**WHAT TO WORK ON**:
1 - Name every person mentioned by name in the Der Spiegel excerpt on the financial markets, which appears ahead of the items.
2 - Reproduce, word for word, everything in the Der Spiegel excerpt on the financial markets from "The enemy looks" down to "an antique telescope.".
[Begin DOCUMENT SEGMENT]
The Article: Out of Control: The Destructive Power of the Financial Markets in Der Spiegel.

The Text: Speculators are betting against the euro, banks are taking incalculable risks and the markets are in turmoil. Three years after the Lehman Brothers bankruptcy, the financial industry has become a threat to the global economy again. Governments missed the chance to regulate the industry, and another crash is just a matter of time.

The enemy looks friendly and unpretentious. With his scuffed shoes and thinning gray hair, John Taylor resembles an elderly sociology professor. Books line the dark, floor-to-ceiling wooden shelves in his office in Manhattan, alongside a bust of Theodore Roosevelt and an antique telescope.

Taylor is the chairman and CEO of FX Concepts, a hedge fund that specializes in currency speculation. It’s the largest hedge fund of its kind worldwide, which is why Taylor is held partly responsible for the crash of the euro. Critics accuse Taylor and others like him of having exacerbated the government crisis in Greece and accelerated the collapse in Ireland.

People like Taylor are “like a pack of wolves” that seeks to tear entire countries to pieces, said Swedish Finance Minister Anders Borg. For that reason, they should be fought “without mercy,” French President Nicolas Sarkozy raged. Andrew Cuomo, the former attorney general and current governor of New York, once likened short-sellers to “looters after a hurricane.”
[End DOCUMENT SEGMENT]
[Begin RECORD LIST]
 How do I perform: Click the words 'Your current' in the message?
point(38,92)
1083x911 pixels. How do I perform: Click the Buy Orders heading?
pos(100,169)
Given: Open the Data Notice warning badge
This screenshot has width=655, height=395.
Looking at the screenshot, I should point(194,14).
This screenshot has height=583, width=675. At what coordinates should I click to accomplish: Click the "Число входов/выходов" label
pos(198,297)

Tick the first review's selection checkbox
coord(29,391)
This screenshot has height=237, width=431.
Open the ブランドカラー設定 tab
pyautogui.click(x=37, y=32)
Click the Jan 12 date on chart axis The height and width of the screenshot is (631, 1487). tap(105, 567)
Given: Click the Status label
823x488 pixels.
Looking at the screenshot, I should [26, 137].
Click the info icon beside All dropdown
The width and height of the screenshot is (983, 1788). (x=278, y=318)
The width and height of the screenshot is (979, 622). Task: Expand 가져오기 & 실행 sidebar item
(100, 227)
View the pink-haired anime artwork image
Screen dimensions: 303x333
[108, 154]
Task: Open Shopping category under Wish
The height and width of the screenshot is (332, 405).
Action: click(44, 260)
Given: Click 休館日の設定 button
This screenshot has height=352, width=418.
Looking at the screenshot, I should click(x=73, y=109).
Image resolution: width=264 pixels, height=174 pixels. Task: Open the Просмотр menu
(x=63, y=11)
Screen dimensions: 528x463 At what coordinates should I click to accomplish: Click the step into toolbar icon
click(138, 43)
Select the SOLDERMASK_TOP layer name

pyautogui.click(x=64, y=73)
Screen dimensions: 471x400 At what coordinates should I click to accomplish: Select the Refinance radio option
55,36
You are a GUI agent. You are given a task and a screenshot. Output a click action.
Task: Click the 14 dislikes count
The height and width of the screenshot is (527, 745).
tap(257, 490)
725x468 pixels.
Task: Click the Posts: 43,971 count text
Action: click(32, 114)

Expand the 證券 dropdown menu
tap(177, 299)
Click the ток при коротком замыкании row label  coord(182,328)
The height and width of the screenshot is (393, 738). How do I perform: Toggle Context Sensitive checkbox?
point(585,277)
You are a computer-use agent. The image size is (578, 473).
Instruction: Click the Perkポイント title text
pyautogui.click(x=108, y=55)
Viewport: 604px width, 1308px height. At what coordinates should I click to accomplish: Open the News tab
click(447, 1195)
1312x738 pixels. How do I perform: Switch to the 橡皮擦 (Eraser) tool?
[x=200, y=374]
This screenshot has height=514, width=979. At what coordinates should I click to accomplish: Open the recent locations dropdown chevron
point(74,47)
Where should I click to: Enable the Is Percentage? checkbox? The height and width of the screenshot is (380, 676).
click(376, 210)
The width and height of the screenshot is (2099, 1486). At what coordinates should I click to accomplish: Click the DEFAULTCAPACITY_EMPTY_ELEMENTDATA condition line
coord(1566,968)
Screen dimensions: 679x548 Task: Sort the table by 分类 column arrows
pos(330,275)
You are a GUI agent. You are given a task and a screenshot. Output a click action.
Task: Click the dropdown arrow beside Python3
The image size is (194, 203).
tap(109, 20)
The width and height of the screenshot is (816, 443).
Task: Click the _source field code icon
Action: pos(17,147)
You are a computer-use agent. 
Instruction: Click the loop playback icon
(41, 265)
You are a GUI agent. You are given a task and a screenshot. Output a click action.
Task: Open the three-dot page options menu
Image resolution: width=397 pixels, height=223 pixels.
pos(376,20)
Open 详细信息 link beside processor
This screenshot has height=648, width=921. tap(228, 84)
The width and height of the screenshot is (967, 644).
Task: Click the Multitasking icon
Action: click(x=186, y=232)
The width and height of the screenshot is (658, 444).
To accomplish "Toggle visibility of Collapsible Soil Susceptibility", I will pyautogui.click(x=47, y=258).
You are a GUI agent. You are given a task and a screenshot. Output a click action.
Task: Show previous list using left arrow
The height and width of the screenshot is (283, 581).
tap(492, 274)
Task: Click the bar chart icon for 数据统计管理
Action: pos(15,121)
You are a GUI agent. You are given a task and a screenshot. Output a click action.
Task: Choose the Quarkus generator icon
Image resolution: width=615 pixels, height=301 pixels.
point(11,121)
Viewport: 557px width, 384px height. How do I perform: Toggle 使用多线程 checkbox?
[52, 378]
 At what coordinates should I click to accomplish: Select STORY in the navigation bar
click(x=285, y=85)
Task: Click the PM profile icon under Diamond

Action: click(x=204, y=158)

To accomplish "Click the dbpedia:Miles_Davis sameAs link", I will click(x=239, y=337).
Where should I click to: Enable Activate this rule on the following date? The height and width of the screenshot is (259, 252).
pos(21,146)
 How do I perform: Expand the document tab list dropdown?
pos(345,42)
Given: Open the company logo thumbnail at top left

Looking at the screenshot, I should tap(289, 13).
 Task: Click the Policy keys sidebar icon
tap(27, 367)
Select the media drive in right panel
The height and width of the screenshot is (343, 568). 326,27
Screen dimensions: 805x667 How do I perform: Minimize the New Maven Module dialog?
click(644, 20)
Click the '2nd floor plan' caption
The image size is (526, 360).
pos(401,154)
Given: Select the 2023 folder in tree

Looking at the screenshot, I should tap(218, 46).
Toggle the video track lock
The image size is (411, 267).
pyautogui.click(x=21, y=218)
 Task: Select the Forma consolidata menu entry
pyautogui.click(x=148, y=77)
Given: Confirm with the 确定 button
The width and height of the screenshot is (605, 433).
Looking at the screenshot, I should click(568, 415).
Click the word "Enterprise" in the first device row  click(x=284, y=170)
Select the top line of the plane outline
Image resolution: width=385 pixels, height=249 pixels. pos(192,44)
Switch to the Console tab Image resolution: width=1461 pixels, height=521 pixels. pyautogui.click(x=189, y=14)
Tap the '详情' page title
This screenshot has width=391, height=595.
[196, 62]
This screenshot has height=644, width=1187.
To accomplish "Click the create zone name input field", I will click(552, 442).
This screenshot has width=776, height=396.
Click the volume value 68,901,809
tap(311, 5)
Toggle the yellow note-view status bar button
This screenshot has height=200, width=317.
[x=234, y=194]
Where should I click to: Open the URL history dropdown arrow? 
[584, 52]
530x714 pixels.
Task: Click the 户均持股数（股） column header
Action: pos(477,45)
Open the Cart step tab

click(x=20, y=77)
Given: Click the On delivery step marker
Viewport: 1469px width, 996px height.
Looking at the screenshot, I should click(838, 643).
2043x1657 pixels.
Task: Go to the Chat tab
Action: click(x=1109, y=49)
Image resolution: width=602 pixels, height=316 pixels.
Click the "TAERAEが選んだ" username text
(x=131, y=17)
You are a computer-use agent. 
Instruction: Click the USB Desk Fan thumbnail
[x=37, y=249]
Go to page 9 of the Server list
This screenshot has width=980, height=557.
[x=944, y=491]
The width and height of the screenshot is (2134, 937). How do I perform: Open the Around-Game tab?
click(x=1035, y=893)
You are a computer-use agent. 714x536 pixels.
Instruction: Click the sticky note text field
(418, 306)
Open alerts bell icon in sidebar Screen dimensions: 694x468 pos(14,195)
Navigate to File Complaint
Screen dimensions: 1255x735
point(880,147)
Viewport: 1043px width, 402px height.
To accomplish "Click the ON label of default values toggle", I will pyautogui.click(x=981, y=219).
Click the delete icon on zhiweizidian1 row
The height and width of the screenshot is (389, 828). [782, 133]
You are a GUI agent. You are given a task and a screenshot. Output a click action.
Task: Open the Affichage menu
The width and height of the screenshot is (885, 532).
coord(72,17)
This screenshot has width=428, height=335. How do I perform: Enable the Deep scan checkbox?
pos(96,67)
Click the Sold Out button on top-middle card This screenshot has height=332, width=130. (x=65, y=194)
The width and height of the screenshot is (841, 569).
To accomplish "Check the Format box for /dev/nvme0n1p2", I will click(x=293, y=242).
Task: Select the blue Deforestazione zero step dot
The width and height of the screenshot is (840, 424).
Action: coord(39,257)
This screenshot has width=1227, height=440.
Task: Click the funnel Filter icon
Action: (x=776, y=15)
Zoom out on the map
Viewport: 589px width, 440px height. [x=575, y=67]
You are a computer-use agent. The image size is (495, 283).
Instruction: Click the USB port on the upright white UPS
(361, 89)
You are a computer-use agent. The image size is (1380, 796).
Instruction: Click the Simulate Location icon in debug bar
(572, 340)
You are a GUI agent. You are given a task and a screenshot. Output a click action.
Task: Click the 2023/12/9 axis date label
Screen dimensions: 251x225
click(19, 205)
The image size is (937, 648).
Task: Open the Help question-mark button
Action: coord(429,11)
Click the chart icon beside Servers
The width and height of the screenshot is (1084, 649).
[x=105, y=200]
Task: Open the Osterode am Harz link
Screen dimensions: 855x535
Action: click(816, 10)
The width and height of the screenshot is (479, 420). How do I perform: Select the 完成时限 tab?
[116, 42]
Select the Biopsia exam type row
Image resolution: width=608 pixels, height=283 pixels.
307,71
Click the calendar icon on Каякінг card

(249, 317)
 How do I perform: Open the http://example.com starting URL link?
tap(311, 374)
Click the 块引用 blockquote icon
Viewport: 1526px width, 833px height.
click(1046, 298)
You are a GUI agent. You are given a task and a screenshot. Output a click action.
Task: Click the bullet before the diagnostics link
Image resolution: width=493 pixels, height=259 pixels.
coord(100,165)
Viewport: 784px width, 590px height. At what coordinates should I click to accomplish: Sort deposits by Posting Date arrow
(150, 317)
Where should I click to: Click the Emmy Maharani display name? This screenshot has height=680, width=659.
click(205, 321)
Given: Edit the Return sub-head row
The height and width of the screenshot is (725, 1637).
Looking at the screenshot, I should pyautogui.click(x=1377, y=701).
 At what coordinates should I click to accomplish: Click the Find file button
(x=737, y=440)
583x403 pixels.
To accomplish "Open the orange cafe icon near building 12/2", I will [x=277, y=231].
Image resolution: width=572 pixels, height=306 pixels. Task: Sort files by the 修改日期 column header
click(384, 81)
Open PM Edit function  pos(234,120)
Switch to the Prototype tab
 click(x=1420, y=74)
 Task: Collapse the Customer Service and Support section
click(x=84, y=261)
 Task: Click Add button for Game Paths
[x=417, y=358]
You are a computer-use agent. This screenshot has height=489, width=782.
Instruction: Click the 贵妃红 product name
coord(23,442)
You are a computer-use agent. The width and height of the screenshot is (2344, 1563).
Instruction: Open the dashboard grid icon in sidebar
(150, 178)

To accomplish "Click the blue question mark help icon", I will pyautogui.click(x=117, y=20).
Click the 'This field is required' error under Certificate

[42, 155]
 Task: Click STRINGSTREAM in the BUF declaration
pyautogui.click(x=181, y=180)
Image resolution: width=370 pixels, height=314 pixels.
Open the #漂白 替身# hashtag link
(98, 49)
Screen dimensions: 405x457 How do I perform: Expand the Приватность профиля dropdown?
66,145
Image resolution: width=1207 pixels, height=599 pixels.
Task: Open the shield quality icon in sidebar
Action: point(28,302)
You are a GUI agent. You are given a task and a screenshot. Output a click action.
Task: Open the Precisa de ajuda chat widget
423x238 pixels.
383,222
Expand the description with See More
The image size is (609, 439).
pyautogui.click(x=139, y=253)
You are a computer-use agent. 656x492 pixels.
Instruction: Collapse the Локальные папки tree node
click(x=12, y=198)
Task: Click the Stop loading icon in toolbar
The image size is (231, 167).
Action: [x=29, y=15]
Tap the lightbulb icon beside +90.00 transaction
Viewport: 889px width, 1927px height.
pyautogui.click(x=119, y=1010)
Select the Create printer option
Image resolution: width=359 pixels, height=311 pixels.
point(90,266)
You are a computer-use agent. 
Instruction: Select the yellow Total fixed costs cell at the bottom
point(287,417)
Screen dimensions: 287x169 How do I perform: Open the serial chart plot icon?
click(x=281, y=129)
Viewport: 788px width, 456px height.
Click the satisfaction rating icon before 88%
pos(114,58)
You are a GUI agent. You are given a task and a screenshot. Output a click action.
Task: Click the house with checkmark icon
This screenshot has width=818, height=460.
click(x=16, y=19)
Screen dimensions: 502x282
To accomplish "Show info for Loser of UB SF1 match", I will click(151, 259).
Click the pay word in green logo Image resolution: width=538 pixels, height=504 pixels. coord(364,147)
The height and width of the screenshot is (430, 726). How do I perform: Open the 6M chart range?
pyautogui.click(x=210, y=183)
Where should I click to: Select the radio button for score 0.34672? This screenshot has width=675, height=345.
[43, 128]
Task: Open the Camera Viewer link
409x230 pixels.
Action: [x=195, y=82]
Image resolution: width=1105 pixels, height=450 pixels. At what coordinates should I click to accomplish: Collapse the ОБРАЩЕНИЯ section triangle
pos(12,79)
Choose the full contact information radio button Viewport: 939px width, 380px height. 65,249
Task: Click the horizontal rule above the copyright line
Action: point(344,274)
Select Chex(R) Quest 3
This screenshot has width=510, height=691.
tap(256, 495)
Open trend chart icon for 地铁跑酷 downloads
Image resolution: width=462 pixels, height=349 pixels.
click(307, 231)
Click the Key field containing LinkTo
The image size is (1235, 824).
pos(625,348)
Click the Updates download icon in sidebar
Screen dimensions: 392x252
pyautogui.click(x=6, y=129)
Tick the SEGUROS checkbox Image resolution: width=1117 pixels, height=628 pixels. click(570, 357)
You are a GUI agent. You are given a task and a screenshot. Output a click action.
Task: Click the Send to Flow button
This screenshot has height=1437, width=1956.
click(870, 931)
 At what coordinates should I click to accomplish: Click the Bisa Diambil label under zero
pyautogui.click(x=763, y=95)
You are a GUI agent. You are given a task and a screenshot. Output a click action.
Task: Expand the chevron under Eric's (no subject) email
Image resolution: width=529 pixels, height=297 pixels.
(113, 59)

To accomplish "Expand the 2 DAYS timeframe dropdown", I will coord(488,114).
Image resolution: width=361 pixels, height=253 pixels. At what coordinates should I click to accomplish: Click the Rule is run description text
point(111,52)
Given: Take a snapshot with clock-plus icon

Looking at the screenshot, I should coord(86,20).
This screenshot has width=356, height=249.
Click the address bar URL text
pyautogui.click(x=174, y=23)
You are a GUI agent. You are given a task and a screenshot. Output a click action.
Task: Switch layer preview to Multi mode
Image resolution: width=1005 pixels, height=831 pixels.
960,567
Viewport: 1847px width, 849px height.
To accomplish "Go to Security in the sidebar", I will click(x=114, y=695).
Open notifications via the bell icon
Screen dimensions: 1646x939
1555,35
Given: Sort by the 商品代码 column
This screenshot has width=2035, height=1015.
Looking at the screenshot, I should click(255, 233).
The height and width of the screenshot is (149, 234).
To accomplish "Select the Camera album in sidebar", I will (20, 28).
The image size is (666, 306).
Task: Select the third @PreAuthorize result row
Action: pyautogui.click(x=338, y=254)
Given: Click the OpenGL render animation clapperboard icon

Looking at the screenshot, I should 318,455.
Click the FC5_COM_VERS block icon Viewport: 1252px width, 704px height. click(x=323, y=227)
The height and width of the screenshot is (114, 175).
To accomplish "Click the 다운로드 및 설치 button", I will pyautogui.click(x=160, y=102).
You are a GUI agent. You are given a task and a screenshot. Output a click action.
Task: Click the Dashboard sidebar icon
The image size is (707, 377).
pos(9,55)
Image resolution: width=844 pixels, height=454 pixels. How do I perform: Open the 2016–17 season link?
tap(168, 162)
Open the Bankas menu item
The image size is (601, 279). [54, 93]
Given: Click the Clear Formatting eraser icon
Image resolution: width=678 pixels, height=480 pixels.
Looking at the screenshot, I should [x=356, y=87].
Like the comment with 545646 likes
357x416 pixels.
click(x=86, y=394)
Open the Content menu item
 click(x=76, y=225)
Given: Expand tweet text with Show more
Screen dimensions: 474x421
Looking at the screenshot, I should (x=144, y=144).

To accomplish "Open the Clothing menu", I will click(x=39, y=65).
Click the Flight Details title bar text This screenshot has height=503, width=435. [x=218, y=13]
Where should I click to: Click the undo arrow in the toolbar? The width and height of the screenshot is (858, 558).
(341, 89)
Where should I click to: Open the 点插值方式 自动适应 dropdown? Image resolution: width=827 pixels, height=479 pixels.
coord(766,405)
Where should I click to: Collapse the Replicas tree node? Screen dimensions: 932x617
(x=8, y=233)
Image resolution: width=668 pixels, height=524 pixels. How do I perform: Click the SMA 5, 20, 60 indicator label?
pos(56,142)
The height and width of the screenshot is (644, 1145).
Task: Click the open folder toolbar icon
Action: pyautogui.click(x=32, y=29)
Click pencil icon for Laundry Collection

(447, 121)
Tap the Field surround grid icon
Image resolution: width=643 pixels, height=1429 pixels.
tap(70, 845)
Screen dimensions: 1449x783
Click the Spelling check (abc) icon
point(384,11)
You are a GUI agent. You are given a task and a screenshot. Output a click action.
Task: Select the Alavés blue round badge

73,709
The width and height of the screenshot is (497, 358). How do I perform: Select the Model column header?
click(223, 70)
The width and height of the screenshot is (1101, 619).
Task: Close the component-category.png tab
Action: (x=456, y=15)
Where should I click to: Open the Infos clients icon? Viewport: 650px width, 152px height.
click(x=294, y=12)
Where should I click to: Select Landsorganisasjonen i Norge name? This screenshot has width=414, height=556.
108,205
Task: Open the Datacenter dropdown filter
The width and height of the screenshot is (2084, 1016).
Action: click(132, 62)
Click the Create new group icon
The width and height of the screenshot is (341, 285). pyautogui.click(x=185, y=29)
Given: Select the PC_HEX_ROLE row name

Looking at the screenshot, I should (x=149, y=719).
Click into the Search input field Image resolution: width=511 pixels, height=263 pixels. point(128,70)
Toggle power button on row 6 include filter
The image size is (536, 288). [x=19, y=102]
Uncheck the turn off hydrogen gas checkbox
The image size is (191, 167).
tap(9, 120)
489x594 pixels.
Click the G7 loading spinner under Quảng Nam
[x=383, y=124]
[End RECORD LIST]
**RESPONSES TO THE EXERCISE**:
1 - John Taylor, Theodore Roosevelt, Anders Borg, Nicolas Sarkozy, Andrew Cuomo

2 -
The enemy looks friendly and unpretentious. With his scuffed shoes and thinning gray hair, John Taylor resembles an elderly sociology professor. Books line the dark, floor-to-ceiling wooden shelves in his office in Manhattan, alongside a bust of Theodore Roosevelt and an antique telescope.